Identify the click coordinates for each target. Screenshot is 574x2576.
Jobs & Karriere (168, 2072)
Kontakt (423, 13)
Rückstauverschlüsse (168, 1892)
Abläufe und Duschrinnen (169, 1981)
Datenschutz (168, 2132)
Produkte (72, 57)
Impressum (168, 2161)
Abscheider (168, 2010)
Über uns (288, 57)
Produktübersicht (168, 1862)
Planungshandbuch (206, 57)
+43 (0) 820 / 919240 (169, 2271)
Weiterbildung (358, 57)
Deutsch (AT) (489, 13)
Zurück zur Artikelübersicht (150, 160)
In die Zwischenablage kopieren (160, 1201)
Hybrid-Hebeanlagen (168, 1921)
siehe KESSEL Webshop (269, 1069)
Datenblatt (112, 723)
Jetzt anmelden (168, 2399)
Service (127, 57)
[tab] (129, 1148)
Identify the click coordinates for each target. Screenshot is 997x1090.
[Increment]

****

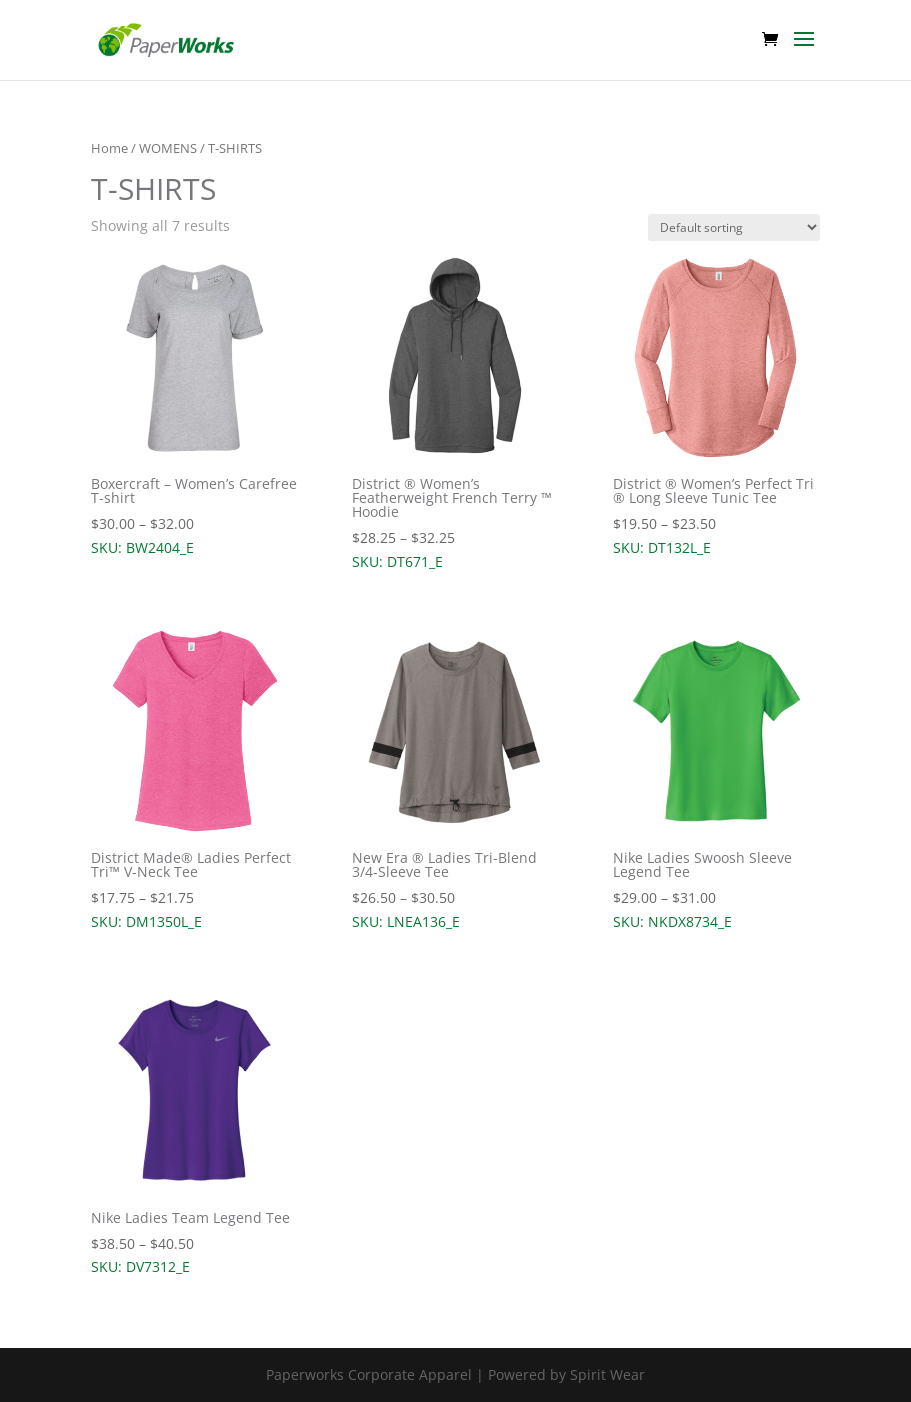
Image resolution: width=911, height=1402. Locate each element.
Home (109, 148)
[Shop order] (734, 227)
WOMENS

****

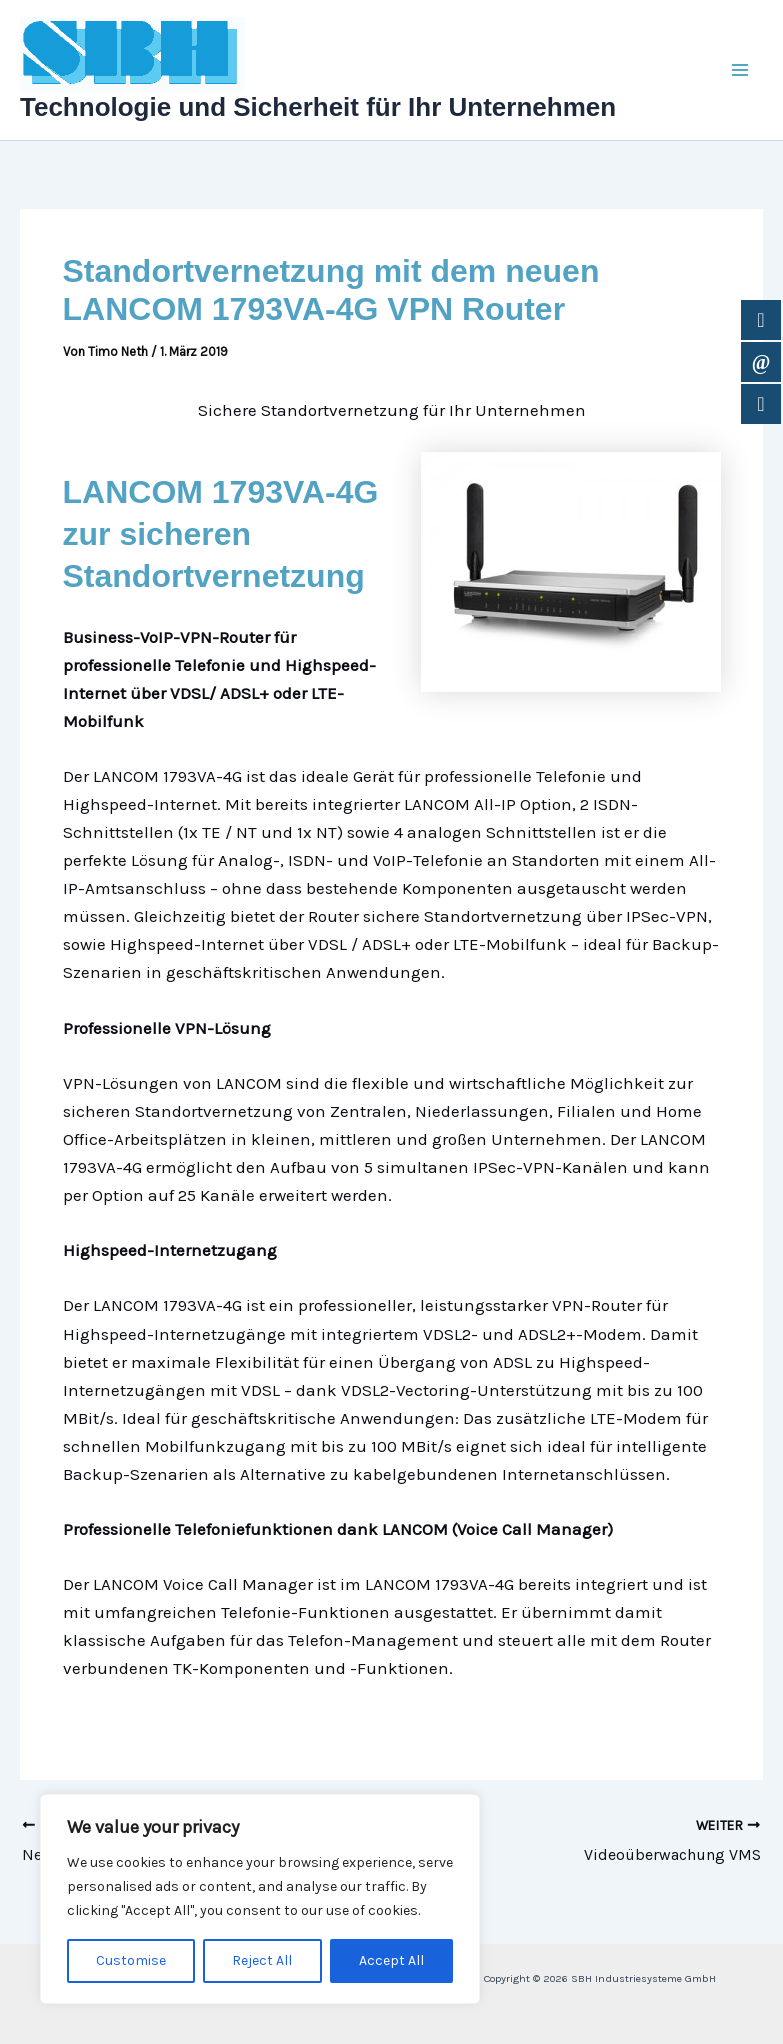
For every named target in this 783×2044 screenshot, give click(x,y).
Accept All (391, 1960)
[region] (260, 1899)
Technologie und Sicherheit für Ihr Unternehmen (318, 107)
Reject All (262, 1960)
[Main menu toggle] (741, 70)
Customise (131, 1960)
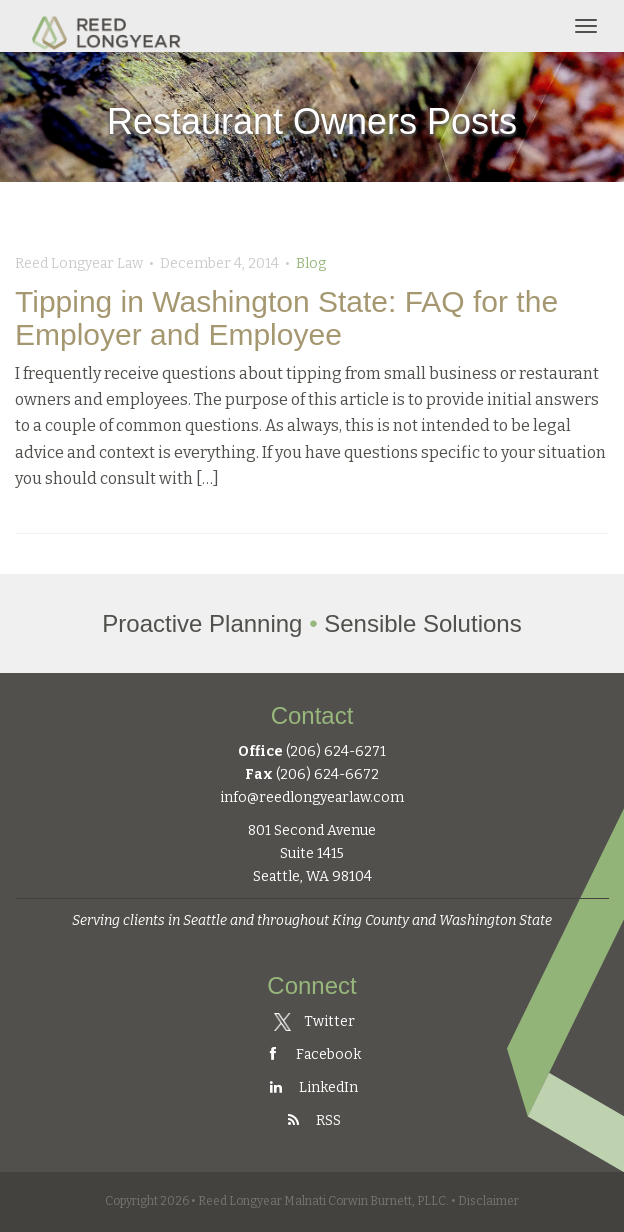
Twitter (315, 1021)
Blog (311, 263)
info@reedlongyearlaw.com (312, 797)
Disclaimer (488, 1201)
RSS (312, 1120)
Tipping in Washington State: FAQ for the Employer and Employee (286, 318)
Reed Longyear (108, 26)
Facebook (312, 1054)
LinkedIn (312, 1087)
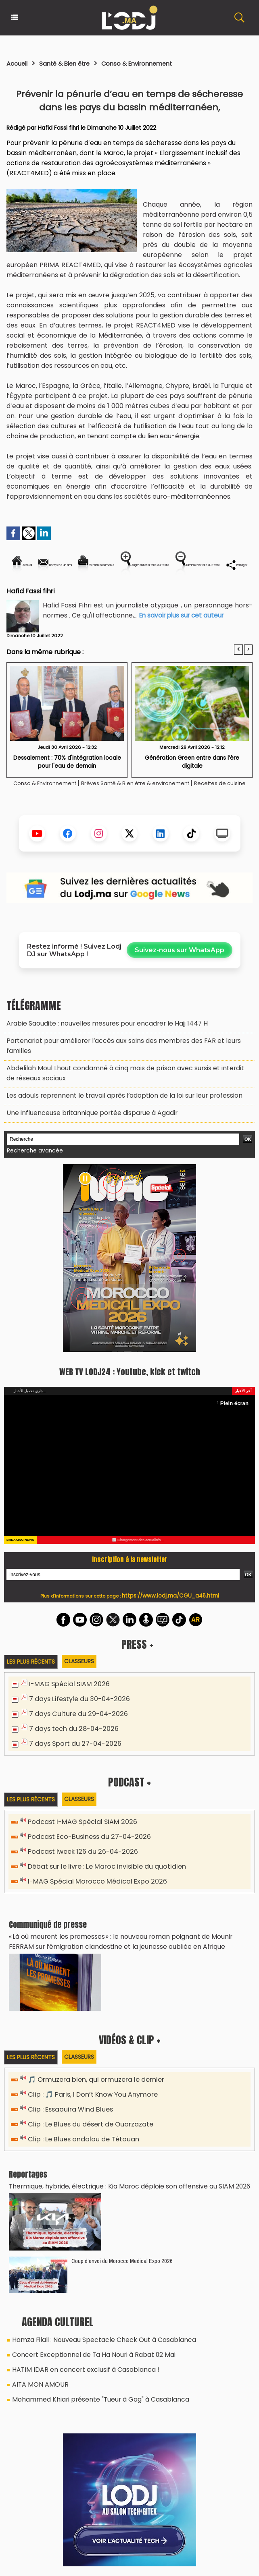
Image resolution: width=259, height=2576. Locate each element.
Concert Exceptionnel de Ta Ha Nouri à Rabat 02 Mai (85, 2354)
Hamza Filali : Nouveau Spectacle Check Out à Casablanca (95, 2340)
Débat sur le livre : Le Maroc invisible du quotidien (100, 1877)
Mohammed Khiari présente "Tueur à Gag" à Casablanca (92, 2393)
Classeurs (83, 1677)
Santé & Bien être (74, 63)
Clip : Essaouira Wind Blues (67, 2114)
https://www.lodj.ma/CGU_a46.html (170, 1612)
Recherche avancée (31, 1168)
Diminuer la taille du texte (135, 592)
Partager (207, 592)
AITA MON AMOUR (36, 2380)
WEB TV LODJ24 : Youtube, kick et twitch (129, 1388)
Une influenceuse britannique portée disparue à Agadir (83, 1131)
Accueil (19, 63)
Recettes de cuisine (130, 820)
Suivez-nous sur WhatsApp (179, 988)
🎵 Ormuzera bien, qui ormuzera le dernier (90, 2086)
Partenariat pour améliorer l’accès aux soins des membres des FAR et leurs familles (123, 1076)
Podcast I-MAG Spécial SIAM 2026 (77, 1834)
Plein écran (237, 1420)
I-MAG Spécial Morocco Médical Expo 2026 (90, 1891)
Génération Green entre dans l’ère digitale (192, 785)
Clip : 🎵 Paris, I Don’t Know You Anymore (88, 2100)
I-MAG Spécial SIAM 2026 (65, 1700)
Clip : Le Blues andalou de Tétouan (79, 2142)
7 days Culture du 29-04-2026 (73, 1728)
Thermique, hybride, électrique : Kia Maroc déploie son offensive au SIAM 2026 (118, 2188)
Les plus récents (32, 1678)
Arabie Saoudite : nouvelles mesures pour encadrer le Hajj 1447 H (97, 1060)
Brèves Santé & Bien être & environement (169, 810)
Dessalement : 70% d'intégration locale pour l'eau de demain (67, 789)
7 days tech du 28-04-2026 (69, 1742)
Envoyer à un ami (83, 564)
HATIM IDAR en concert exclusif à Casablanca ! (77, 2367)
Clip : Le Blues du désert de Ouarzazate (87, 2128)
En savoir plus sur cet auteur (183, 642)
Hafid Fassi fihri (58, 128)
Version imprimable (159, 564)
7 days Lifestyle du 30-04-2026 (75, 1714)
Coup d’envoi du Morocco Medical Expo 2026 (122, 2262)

****

__AIM OF THE EXERCISE__: Which lines in the data above contain the word "Locate"? List each of them in full.

__PROBLEM SOLUTION__:
Image resolution: width=911, height=1402. Locate each element.
Image resolution: width=259, height=2576. Locate each element.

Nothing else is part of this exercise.